§ **Passage for review**
== Segment start ==

The 2015 Report also provides new and expanded evidence on the Policy Gap for the EU-26. The Policy Gap is an indicator of the additional VAT revenue that a Member State could theoretically collect if it applied standard rate to all consumption of goods and services supplied for consideration.
The Policy Gap as defined above can in turn be broken down into the Rate Gap and the Exemption Gap. As the terminology suggests, the Rate Gap represents the potential revenue loss due to the existence of reduced rates, whereas the Exemptions Gap represents the potential revenue loss due to the existence of exempted supplies of goods and services.
What are the main findings of the 2015 Report on the Policy Gap?
The Policy Gap in 2013 was higher than the VAT Gap, continuing a well-established trend. The Policy Gap ranges from the low of 27 percent in Slovakia and Bulgaria, to the high of 54 percent for Spain and Belgium. The EU-26 average Policy Gap is 42 percent, the median 43 percent.
The Policy Gap, in turn, can be broken down into the Rate Gap and the Exemption Gap. The latter, in all countries, is the larger of the two, ranging from the high of 43 percent for Finland, to the low of 22 percent for Lithuania. The EU-26 average Exemption Gap is 33 percent, as is the median. The Rate Gap, on the other hand, ranges from the low of 1 percent in the case of Denmark, to the high of 19 percent in Portugal. The average is 10 percent, and the median is 11 percent.
The results moderate views of the relative importance of reduced rates and exemptions in reducing the revenue potential of VAT, and suggest that better enforcement remains a key component of any strategy of improvement of the VAT system.

== Segment end ==

§ **Collected material**
== Segment start ==

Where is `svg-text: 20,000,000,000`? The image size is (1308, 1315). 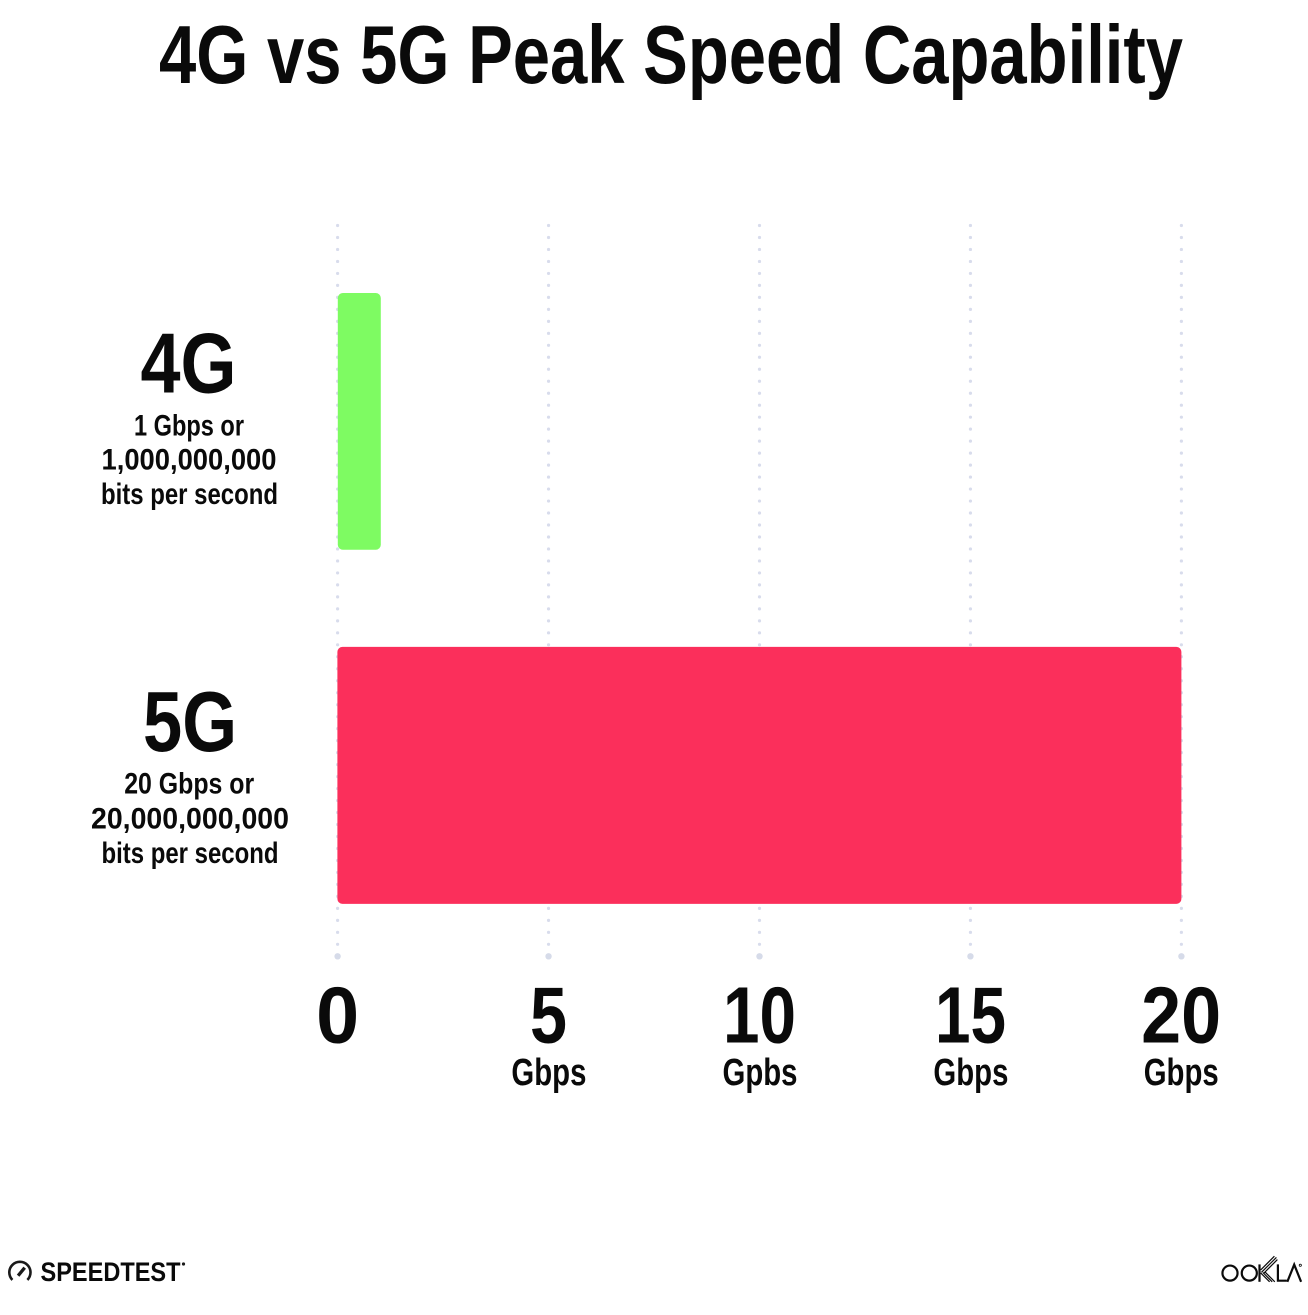
svg-text: 20,000,000,000 is located at coordinates (190, 820).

== Segment end ==

§ **Tasks**
• a. In the VAT Policy Gap passage, which country has the highest Rate Gap, and what is it?
• b. From the VAT Policy Gap passage, write out word for word everything from "The Policy Gap, in" down to "the VAT system.".

§ **Solutions**
• a. Portugal, at 19 percent.

• b.
The Policy Gap, in turn, can be broken down into the Rate Gap and the Exemption Gap. The latter, in all countries, is the larger of the two, ranging from the high of 43 percent for Finland, to the low of 22 percent for Lithuania. The EU-26 average Exemption Gap is 33 percent, as is the median. The Rate Gap, on the other hand, ranges from the low of 1 percent in the case of Denmark, to the high of 19 percent in Portugal. The average is 10 percent, and the median is 11 percent.
The results moderate views of the relative importance of reduced rates and exemptions in reducing the revenue potential of VAT, and suggest that better enforcement remains a key component of any strategy of improvement of the VAT system.